◆ **DIRECTIONS FOR THIS TASK**
Retype all of the rows below character for character, altering nothing.

◆ **DATA FOR THIS EXERCISE**
# # #

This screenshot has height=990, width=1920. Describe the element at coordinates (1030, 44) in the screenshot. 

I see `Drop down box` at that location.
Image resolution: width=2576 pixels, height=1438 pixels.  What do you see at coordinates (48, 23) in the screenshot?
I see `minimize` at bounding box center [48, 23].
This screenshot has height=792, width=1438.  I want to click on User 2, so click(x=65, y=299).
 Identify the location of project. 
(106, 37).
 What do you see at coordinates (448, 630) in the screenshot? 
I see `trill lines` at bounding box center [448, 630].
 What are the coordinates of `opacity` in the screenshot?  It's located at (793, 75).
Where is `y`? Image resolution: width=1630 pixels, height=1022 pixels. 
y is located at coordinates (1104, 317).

# # #

◆ **FINISHED EXERCISE**
This screenshot has height=990, width=1920. Describe the element at coordinates (1030, 44) in the screenshot. 

I see `Drop down box` at that location.
Image resolution: width=2576 pixels, height=1438 pixels.  What do you see at coordinates (48, 23) in the screenshot?
I see `minimize` at bounding box center [48, 23].
This screenshot has height=792, width=1438.  I want to click on User 2, so click(x=65, y=299).
 Identify the location of project. 
(106, 37).
 What do you see at coordinates (448, 630) in the screenshot? 
I see `trill lines` at bounding box center [448, 630].
 What are the coordinates of `opacity` in the screenshot?  It's located at (793, 75).
Where is `y`? Image resolution: width=1630 pixels, height=1022 pixels. 
y is located at coordinates (1104, 317).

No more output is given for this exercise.